Aside from reading poetry visually, I found this gem online.

Monday, February 14, 2011

Floral Pattern

During a walk down South Street this evening, a young mother of some Asian descent walked in my direction on the same side of the street. In her left hand, she held a bouquet of red roses, and in her right, she held the hand of her little girl. The little girl was purposefully not walking straight, leaning her entire weight lazily to the side and putting great strain on her mother. The mother was resigned to the weight and didn't force her child upright. Her face showed quiet fatigue that contrasted remarkably with the joyful bloom of flowers that she carried.

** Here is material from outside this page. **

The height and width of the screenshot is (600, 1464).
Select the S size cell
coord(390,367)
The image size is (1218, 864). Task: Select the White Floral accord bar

A couple blocks later, a gang of punks on bicycles too small for them rode by in a line down the street, purposely screeching their tires and laughing raucously at their own gall and coolness. A middle-aged black man in a ragged hoodie walking in my direction-- again on the same side of the street-- glared at them and cursed their youthful stupidity under his breath. He also carried a bouquet of flowers under his arm, though these were multi-colored, not all roses, and not all red. Also, his other hand was without child, and he walked with a loping gait.

Another couple blocks later, a young white man perhaps in his thirties, tall, lean, with square glasses rushed passed me in the opposite direction-- and still on the same side of the street. He was in a great hurry and walked with stiff legs, unable to take the time to bend them between steps. He also carried a bouquet of flowers in his hand.

It occurred to me suddenly that I had just walked by three individuals within the span of 4 city blocks carrying bouquets of flowers and in various states of rush and mood. It only took about another half-second for it to register in my brain that tonight was the eve of St. Valentine's Day.

A few hours later, on my own way back home, guess what I carried in my hand?

A bag of green grapes. Patterns are meant to be broken.